Il faut également ajouter et ce n’est pas sans importance que le chien n’est pas un loup ! N’appliquons pas des théories obsolètes basées sur des observations non pertinentes de loups (Canis Lupus Lupus) sur nos chiens domestiques (Canis Lupus Familiaris).

En ayant connaissance du vrai fonctionnement d’une meute de loup, on se rend compte de la bêtise que représentent les « lois de la meute » qui sont souvent les suivantes :

– le chien ne doit pas monter sur le canapé et le lit, un chien qui monte sur le canapé n’est pas un chien qui veut dominer, il est un chien qui veut du confort et du contact avec son maitre. Si les règles ne sont pas claires que parfois on accepte qu’il y monte et que d’autre fois on lui interdit le chien ne comprend plus et il se peut qu’il commence à faire de la protection de ressource sur le canapé. D’où l’intérêt de lui apprendre à monter et à descendre sur commande.
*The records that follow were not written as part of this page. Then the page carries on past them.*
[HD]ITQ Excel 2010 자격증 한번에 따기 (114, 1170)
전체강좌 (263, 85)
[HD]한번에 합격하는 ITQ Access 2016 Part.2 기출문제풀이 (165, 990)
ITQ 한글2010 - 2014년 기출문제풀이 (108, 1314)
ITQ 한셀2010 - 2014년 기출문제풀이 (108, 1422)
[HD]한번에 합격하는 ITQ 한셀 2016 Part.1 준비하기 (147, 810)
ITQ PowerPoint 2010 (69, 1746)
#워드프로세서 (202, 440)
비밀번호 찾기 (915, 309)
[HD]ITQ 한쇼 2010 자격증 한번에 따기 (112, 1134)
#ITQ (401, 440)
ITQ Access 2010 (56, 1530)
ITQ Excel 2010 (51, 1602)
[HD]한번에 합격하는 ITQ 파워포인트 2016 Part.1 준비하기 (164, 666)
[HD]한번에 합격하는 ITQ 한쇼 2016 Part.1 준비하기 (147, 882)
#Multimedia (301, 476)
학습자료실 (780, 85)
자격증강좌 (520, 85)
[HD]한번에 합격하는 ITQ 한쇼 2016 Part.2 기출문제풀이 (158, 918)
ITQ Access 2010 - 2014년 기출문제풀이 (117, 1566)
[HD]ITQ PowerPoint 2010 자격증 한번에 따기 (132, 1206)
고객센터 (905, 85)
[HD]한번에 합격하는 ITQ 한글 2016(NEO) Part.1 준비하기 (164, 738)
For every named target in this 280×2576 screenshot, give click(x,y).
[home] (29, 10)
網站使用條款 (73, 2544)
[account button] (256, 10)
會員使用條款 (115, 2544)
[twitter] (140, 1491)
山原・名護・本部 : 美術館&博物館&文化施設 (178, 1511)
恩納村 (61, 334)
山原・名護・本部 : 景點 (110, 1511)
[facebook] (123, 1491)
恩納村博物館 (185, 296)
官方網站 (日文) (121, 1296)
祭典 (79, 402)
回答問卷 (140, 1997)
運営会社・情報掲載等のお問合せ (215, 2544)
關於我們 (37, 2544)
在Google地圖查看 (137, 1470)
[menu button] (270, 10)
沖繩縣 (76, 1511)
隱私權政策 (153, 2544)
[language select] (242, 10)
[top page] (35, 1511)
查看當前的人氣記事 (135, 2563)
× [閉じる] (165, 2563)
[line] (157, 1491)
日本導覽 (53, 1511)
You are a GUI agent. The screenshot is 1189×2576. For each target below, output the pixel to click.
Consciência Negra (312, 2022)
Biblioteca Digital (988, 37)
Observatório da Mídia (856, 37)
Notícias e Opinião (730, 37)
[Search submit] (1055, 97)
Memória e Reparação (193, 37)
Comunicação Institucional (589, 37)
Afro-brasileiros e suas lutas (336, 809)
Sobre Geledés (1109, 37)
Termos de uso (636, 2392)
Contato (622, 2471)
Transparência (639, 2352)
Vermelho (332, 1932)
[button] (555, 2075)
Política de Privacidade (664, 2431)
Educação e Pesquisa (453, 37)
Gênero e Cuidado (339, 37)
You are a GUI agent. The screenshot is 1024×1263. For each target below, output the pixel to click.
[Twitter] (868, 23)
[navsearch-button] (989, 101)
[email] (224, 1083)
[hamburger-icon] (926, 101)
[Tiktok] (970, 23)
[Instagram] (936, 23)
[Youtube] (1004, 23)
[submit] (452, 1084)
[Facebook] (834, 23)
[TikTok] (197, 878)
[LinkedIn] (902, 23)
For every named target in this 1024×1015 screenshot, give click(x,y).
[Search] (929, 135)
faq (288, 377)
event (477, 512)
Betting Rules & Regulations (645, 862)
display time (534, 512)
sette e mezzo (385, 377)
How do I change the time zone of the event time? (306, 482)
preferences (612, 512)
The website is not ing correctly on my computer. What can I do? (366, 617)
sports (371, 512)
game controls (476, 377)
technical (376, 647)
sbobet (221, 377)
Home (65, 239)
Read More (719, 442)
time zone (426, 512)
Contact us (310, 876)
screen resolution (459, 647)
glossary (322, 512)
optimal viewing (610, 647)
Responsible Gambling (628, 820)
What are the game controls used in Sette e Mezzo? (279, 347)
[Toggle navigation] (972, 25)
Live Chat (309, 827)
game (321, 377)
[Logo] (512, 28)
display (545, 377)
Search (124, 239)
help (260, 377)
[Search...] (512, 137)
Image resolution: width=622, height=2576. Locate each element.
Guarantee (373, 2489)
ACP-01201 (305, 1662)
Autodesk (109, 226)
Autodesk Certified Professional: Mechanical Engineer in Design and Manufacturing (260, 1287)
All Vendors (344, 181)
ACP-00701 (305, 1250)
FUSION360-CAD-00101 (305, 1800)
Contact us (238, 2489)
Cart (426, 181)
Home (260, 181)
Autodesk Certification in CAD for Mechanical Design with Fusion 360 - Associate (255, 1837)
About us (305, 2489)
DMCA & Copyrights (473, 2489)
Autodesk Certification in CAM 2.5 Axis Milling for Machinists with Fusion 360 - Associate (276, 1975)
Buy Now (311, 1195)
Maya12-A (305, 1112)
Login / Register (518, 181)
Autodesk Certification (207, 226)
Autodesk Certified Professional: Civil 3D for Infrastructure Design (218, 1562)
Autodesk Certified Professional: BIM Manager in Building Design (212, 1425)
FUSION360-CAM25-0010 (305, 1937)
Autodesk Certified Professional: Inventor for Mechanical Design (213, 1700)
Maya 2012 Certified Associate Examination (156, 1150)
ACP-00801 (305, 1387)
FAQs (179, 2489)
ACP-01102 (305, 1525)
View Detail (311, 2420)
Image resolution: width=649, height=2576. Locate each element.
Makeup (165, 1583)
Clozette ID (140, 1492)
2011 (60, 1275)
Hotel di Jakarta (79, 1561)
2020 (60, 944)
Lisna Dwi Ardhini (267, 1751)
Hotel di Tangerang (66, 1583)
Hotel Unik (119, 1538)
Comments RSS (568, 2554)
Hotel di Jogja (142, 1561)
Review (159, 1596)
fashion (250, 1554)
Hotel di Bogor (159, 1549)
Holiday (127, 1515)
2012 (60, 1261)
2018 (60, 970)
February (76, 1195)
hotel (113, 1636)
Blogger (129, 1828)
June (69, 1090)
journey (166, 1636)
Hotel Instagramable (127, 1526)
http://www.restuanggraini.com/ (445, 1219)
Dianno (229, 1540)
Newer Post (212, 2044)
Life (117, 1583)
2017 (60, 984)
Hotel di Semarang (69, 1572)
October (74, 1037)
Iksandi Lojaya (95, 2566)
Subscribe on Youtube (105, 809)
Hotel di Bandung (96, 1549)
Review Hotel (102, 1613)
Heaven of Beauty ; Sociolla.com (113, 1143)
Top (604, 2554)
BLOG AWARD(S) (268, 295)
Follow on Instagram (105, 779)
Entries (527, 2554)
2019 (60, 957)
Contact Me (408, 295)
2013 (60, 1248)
– le chien ne doit pas manger avant nous, comme nous l’avons vu tôt les leaders ne mangent pas forcément les premiers, si la nourriture est peu abondant, ce sont les chiots et les membres de la meute fragiles qui mangeront en priorité.

– le chien ne doit pas rester dans les passages ou encadrement de porte de peur qu’il ne contrôle les allées et venues de ses maitres. Dans la nature les parents reproducteurs ne pourront pas forcément surveillez tous les mouvements des membres de la meute, par contre ils pourront choisir un endroit qui permettra de surveillez les intrusions. Un chien qui se couche devant la porte d’entrée risque bien plus de le faire pour surveiller les déplacements de son propriétaire à cause d’un attachement excessif et d’une anxiété de séparation.

– ne pas enjamber son chien. Dans une meute de loup sauvage qu’il n’a jamais été observer qu’un loup « dominant » ne réveiller un subordonné pour qu’il libère le passage que celui-ci dorme ou non. Pourquoi en tant qu’humain devrions-nous systématiquement pousser le chien quand il est facile de faire le tour ? Faire le tour ne diminuera pas la valeur que nous avons à ses yeux. Il est également très facile d’apprendre à son chien à se pousser quand vraiment on ne peut pas passer. Mes chiennes connaissent très bien l’ordre « tu te pousses ? » et elles savent qu’elles doivent se déplacer et le font sans jamais rechigner ni moi hausser le ton.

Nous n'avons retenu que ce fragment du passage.